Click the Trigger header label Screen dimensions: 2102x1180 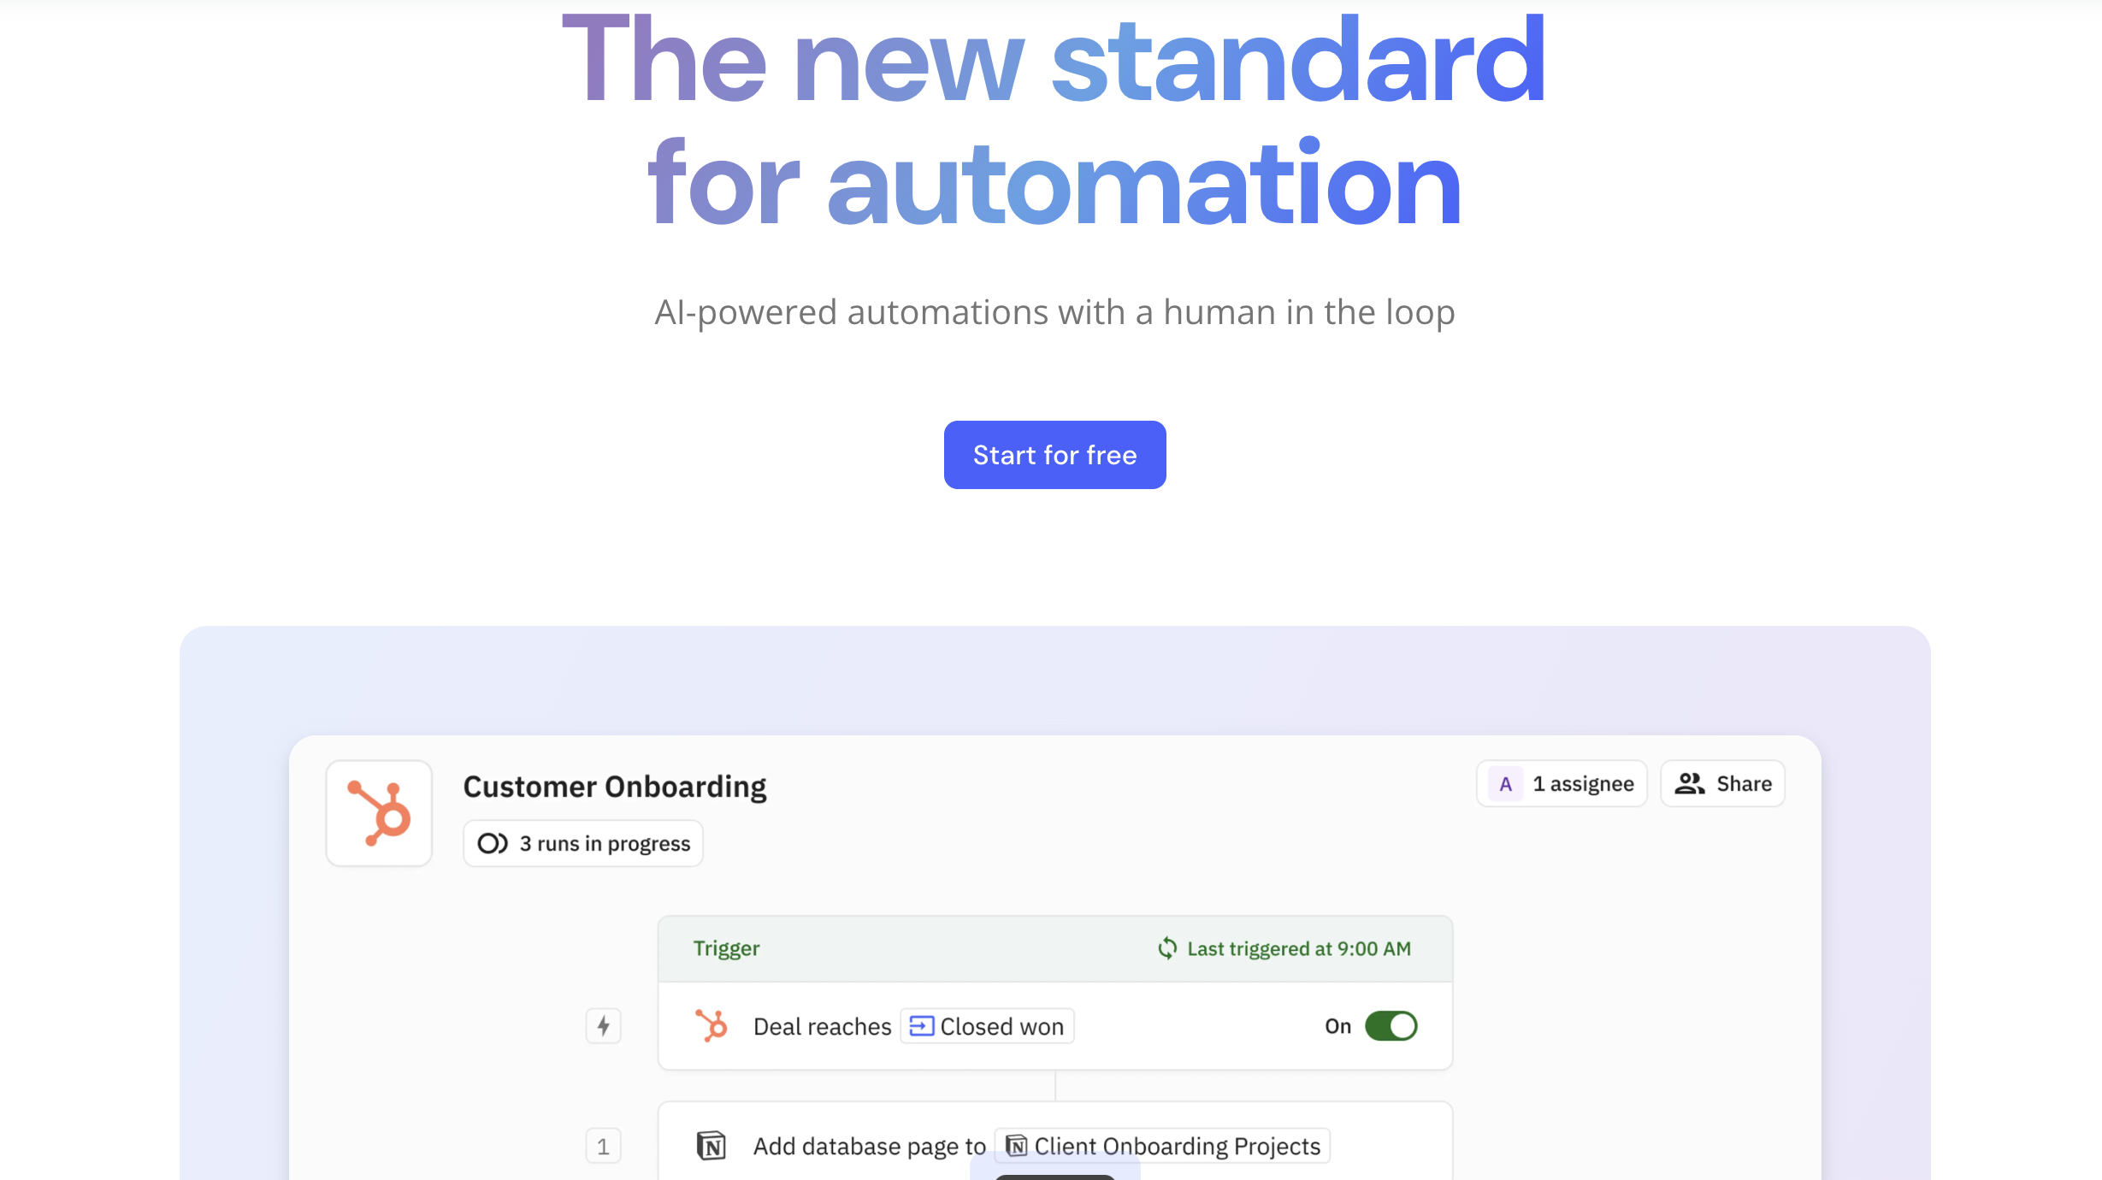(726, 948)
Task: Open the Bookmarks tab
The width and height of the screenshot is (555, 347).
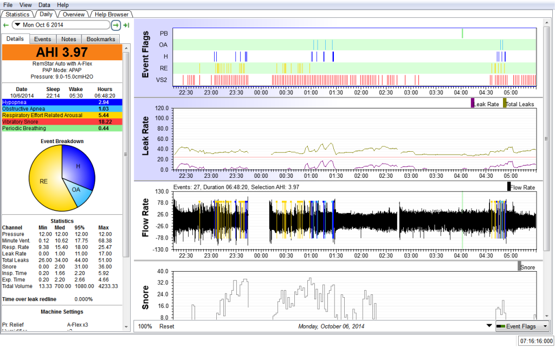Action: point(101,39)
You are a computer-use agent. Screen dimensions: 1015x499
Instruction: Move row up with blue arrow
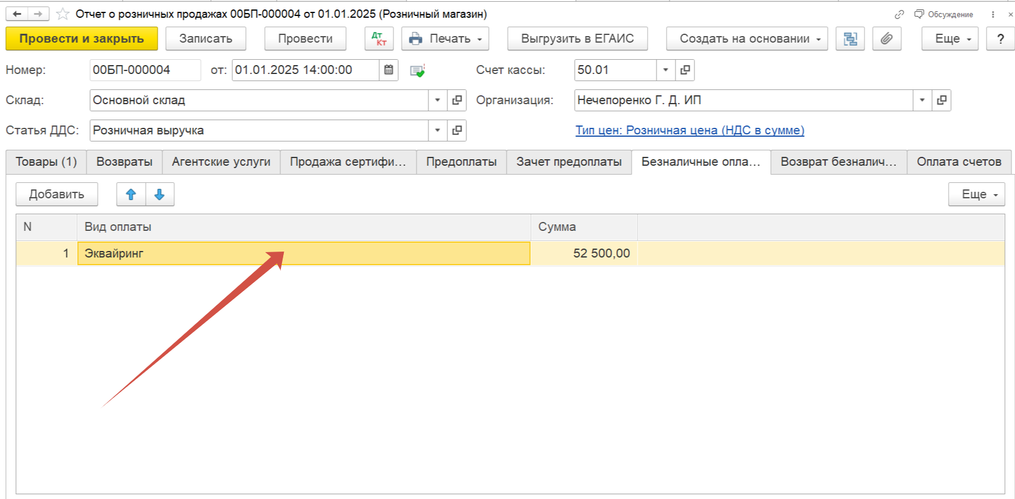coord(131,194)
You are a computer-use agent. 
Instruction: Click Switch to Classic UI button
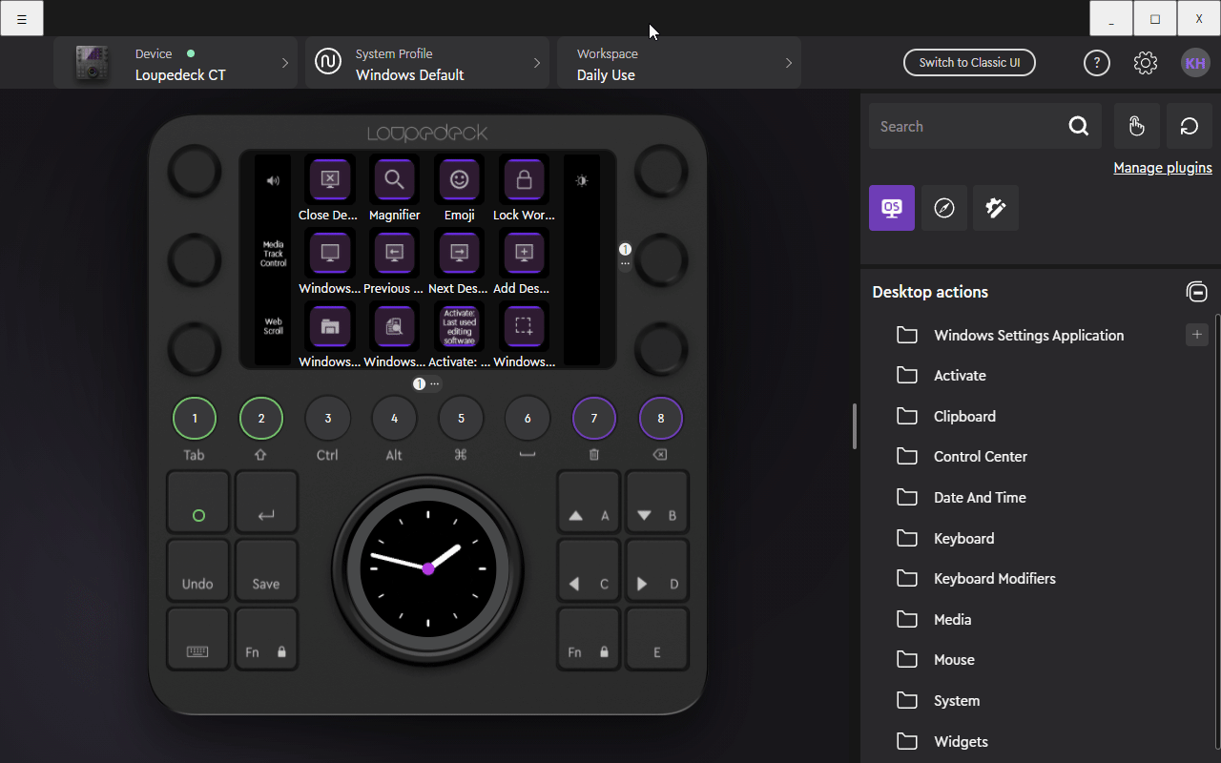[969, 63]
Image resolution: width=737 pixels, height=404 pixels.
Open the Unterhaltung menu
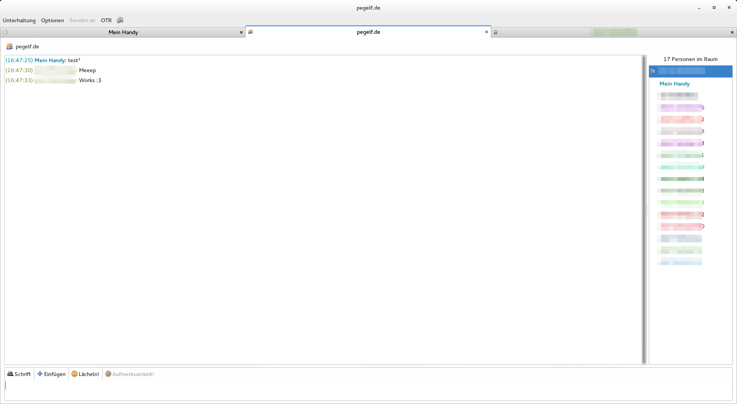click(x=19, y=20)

→ What the task asks:
Copy out, from the data above, each line where the string "computer" is present.

→ Solution to the exercise:
You are a computer-use agent. Screen dimensions: 1015x499
You are a computer-use agent. 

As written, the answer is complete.